Editor's note: Dimitri Schmitow is owner of SUMAR, a Madrid, Spain, research firm. This article appeared in the April 20, 2010, edition of Quirk's e-newsletter.

To describe the process of making sense of facts, as we do in the market research we conduct on a daily basis, the term and concept of "marketing intelligence" has been invented.
Although it appears that nobody has taken the trouble to accurately define this expression, the truth is that many old market research departments have adopted it as their new name and new motto. The idea is that, to understand the consumer and the market, what is important is no longer accumulating information so much as acquiring the necessary skill to select it, interlink it and find a logic and direction for it.
Obvious? Maybe. Difficult? Probably more than one would think.

Human intelligence

In chess, a game offering almost as many possible alternatives on its board as stars in the firmament, many years have passed since the most powerful computers have been able to win against the best of humans. What is amazing, however, is that this did not happen far earlier and that even now, from time to time, human intelligence is capable of giving the machines a nasty little shock.

Deep Blue, the IBM supercomputer which played the now-legendary match against Gary Kasparov in 1997, could assess 200 million positions per second. Even so, the match ended with a score of Deep Blue defeating Kasparov by only one game (3.5 to 2.5)!

If we think that even the cleverest and best-trained human player is only capable of predicting a handful of alternative moves in such short time, the result is almost a miracle.
The major players talk about intuition, of an overall vision of the game. Or as Raul Capablanca, one of the very greatest, said, "You simply figure it out, you know it." What is absolutely certain is that it is all about squeezing the maximum result out of the minimal, practically insignificant available data.

Is it something akin to what is expected of us when we are asked to apply "marketing intelligence" in our daily working lives? I am afraid it is, including the unpleasant circumstance of having to make the decisions, like in chess, under the pressure of a ticking clock. Given that with supposedly the same intelligence the results we obtain are not the same as someone else's, the difference is, as Descartes said, "the method we are using." And he there and then sold us his own.

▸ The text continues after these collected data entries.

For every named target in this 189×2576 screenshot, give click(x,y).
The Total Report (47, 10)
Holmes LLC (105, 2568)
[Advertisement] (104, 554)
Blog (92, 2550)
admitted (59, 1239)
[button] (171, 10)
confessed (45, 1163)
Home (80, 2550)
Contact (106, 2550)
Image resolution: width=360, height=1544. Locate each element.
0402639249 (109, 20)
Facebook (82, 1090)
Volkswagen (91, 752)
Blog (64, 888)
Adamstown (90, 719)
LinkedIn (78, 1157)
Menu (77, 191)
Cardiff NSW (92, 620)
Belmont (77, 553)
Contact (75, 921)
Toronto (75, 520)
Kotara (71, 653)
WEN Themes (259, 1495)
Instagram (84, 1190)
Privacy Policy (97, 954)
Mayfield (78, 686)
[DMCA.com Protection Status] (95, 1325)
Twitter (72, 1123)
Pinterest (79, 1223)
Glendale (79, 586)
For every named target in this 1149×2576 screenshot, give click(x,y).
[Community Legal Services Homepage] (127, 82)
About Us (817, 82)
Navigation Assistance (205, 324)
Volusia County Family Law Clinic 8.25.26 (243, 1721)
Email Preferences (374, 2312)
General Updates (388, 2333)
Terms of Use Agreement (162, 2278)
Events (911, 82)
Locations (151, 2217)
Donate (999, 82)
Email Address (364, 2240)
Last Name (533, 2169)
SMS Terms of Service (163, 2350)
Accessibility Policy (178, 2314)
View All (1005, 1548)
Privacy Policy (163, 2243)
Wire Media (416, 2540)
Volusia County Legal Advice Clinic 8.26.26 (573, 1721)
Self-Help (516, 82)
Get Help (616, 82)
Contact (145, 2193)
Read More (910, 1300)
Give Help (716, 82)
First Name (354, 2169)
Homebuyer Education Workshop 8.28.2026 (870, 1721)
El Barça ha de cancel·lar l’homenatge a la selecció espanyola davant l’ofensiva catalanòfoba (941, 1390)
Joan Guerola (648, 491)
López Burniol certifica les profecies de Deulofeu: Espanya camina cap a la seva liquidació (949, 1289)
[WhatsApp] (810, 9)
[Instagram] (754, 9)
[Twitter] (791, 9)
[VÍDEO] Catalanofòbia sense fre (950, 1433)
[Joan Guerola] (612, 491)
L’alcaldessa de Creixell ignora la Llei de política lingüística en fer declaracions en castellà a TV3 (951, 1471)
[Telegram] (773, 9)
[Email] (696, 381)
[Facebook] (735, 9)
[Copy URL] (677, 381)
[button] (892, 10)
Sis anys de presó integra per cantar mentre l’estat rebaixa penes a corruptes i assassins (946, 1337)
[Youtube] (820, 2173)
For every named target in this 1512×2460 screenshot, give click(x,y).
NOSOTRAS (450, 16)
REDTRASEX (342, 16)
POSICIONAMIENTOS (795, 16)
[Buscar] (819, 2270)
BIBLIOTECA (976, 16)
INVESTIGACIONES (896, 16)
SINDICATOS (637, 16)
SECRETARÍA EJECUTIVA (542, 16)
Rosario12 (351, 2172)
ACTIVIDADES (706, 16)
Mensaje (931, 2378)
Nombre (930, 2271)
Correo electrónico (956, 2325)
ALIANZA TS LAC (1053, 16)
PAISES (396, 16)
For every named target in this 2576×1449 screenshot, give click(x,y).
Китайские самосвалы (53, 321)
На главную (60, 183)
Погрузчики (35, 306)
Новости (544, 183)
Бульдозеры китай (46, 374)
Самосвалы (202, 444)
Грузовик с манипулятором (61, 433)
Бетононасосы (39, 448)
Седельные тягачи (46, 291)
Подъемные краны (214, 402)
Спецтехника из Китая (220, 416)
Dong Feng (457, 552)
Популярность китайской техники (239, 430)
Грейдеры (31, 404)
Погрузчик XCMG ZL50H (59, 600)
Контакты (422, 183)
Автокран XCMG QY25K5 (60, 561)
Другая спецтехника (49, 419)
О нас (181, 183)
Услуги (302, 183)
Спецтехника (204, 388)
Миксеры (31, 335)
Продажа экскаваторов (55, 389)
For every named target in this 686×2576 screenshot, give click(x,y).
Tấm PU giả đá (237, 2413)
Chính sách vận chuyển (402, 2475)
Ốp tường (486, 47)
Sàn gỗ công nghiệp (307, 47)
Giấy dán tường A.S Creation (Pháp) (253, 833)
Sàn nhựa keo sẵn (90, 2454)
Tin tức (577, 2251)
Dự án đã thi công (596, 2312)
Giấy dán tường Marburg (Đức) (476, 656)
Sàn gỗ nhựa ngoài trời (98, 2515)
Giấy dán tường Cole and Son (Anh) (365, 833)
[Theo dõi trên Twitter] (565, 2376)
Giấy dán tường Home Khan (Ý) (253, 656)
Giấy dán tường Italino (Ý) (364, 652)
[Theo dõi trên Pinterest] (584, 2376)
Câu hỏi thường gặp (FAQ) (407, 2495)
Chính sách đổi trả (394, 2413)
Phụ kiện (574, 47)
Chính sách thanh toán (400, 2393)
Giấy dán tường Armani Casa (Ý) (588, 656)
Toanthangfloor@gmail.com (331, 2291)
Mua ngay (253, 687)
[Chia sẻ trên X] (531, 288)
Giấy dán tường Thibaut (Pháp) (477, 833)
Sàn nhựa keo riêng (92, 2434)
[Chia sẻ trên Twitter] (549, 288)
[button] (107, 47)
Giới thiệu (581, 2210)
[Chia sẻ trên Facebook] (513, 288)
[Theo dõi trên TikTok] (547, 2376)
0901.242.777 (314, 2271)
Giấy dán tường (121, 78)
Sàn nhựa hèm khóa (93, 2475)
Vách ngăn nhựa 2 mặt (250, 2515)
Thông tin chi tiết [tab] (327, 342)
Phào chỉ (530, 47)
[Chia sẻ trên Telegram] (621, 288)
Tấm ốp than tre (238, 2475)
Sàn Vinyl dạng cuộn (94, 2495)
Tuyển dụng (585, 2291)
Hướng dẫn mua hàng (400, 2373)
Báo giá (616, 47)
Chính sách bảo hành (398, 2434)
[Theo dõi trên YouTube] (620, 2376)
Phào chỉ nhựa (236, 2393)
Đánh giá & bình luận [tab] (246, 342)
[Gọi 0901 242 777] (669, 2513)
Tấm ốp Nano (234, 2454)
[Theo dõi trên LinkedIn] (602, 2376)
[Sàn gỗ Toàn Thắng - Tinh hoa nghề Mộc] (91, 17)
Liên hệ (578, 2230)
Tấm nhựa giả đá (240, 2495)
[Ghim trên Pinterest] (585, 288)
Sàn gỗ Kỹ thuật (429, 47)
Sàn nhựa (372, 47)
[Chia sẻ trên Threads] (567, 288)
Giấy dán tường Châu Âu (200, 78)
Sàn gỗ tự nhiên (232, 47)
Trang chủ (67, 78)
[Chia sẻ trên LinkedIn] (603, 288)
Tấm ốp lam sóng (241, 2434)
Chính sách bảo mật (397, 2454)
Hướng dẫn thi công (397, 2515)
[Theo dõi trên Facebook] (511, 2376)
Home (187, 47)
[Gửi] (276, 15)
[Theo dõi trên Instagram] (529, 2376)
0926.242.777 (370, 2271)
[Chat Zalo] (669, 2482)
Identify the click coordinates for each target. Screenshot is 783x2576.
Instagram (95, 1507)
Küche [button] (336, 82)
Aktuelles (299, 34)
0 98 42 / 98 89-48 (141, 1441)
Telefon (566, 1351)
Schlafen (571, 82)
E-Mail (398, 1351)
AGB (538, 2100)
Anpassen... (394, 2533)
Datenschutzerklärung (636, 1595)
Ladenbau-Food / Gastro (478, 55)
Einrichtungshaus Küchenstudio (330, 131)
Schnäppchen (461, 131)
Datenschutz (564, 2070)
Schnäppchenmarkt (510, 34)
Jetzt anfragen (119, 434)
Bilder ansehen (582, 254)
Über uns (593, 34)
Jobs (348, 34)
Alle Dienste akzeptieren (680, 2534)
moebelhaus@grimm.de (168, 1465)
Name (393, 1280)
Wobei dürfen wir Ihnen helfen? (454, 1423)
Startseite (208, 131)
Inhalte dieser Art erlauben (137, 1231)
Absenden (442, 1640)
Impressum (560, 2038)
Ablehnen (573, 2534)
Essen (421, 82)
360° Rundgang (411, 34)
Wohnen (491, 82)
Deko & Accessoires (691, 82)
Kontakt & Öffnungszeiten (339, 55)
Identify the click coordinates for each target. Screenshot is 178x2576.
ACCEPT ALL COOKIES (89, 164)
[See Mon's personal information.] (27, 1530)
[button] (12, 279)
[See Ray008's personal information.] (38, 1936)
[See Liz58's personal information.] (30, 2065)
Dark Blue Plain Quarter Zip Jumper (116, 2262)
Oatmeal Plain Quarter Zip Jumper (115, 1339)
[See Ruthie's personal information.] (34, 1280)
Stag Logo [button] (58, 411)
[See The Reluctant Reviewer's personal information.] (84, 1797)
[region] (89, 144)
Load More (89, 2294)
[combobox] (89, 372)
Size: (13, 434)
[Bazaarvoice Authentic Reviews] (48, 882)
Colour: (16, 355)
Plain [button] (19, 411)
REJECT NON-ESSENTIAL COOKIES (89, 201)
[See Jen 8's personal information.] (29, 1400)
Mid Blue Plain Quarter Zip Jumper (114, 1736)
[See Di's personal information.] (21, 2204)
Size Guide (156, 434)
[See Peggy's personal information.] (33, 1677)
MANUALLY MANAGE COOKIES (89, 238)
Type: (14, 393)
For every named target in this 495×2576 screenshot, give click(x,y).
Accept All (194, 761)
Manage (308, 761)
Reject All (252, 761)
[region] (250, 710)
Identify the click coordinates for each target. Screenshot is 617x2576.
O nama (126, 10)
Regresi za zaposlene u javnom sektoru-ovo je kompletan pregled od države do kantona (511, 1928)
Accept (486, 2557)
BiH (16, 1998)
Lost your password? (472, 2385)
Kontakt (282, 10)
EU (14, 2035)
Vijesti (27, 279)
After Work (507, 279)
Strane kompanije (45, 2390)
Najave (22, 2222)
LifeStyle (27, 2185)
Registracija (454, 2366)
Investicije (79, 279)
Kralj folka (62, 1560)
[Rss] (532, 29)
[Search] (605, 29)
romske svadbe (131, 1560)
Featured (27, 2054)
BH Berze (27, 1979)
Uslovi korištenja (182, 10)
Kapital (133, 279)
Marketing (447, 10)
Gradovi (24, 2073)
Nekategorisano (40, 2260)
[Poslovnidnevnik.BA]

All very nice, but coming back to us, do we actually have any good method at hand for enhancing our capacity to select, link and better understand the information that reaches us and perhaps give it a new original meaning? It is true that increasingly more powerful and more diverse research techniques are available, but it is not the same. They are successful in developing new ways of access to information, but not so much in providing new cognitive tools to approach it. Naturally for this we have, as always, our acquired knowledge, experience, intuition, common sense, individual talent. That's not bad, but is there anything else we could add to this list?

Worth listening

When someone, very rarely, provides us with a truly fresh outlook on how we currently mold and process our reasoning and judgments, it is worth listening.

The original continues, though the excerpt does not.